[Start of Selected extract]

Advantageous Effects of Invention
[0019] According to the technique disclosed in the present
specification, it is possible to improve heat dissipation while
improving the density of a circuit in a power conversion
apparatus.
BRIEF DESCRIPTION OF DRAWINGS
[0020] FIG. 1 is a plan view showing a power conversion apparatus
of an embodiment.
[0021] FIG. 2 is a cross-sectional view taken along A-A in FIG.
1.
[0022] FIG. 3 is an exploded perspective view of the power
conversion apparatus.
[0023] FIG. 4 is a perspective view showing how a first power
conversion circuit board is attached to a first heat dissipation
member.
[0024] FIG. 5 is a perspective view showing how a second power
conversion circuit board is attached to a second heat dissipation
member.
DETAILED DESCRIPTION OF PREFERRED EMBODIMENTS
[0025] Here, a power conversion apparatus 10 of the present
embodiment will be described with reference to FIGS. 1 to 5.
[0026] The power conversion apparatus 10 of the present embodiment
is, for example, mounted on a path from a power source such as a
battery to a load such as a motor in a vehicle such as an electric
vehicle and a hybrid car, and can be used in a DC-DC convertor, an
inverter, and the like, for example. Although the power conversion
apparatus 10 can be disposed in a desired orientation, in the
following description, the X direction in FIG. 1 denotes the
frontward direction, the Y direction in FIG. 1 denotes the right
direction, and the Z direction in FIG. 2 denotes the upward
direction.
[0027] As shown in FIG. 2, the power conversion apparatus 10
includes a first power conversion circuit board 20, a second power
conversion circuit board 30 arranged opposite to the first power
conversion circuit board 20, a first heat dissipation member 40A
overlaid under the first power conversion circuit board 20, and a
second heat dissipation member 40B overlaid on the second power
conversion circuit board 30. The first power conversion circuit
board 20 is capable of conversion of a direct-current voltage (and
electricity), a DC-AC conversion, or the like, for example, and
includes a first circuit board 21 on which a conductive path is
formed and a plurality of first heat generating components 25
mounted on the first circuit board 21. The second power conversion
circuit board 30 is capable of conversion of a direct-current
voltage (or electricity), a DC-AC conversion, or the like, for
example, and includes a second circuit board 31 on which a
conductive path is formed and a plurality of second heat generating
components 35 mounted on the second circuit board 31. The first
circuit board 21 and the second circuit board 31 are printed
circuit boards in which conductive paths formed by copper foil and
the like are formed on an insulating plate made of an insulating
material by a printed wiring technique. Note that the circuit
boards may be formed by adhering a bus bar formed by a metal plate
made of a material such as copper or a copper alloy to a printed
circuit board using an adhesive or the like.

[End of Selected extract]

# Exercise aim
Answer these questions about the power conversion apparatus extract:
1. What does FIG. 2 show?
2. Which direction does the Y direction in FIG. 1 denote?
3. What kind of circuit boards are the first circuit board 21 and the second circuit board 31?

[Start of Supplied entries]

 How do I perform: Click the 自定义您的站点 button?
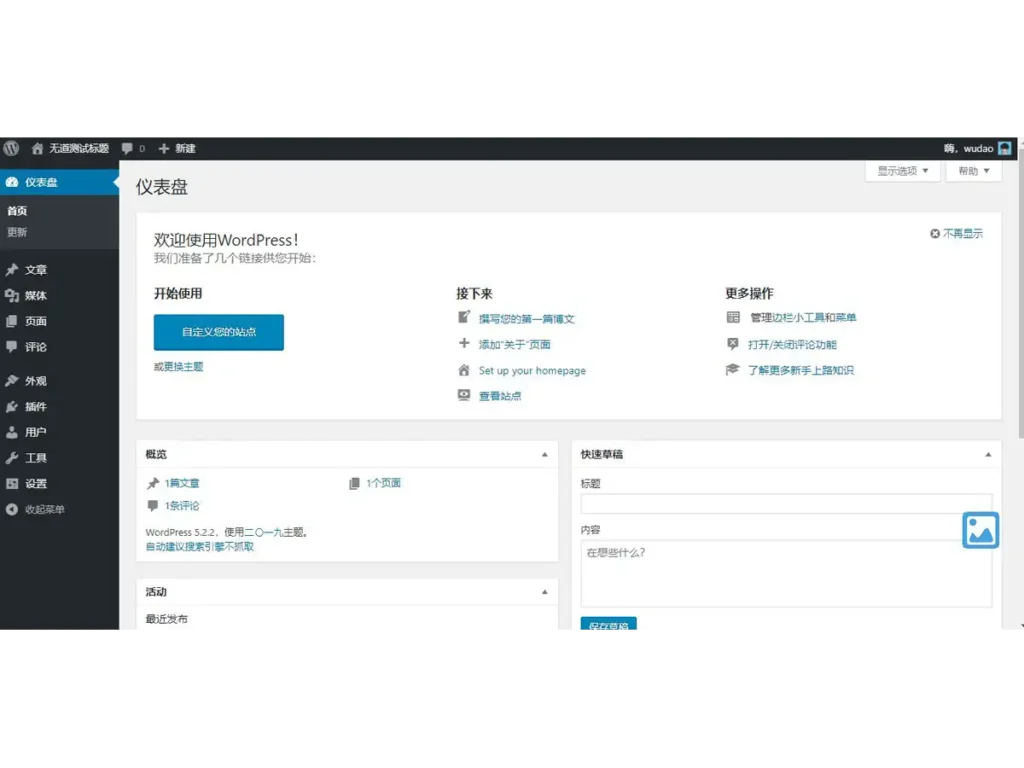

[End of Supplied entries]
[Start of Supplied entries]

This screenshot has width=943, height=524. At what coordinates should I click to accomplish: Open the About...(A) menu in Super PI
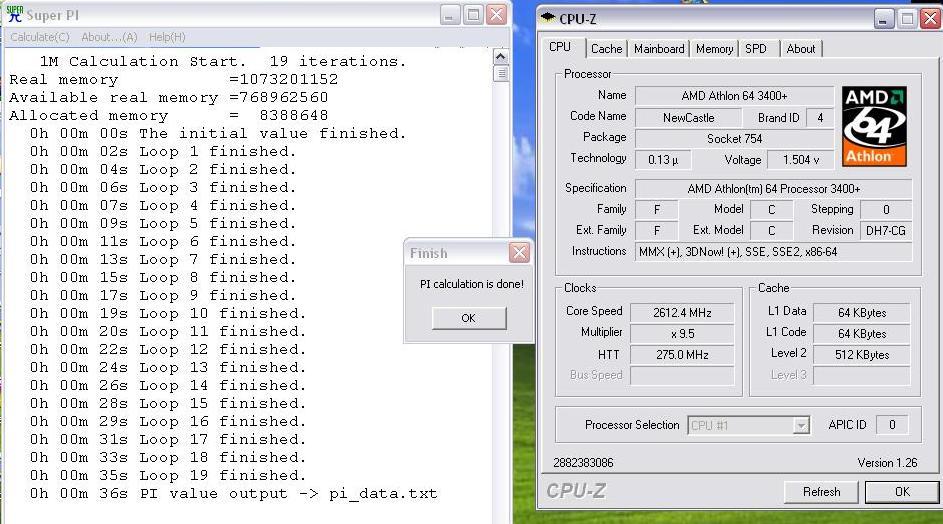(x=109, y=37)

[End of Supplied entries]

# The reply
1. A cross-sectional view taken along A-A in FIG. 1.
2. The right direction.
3. Printed circuit boards in which conductive paths formed by copper foil and the like are formed on an insulating plate by a printed wiring technique.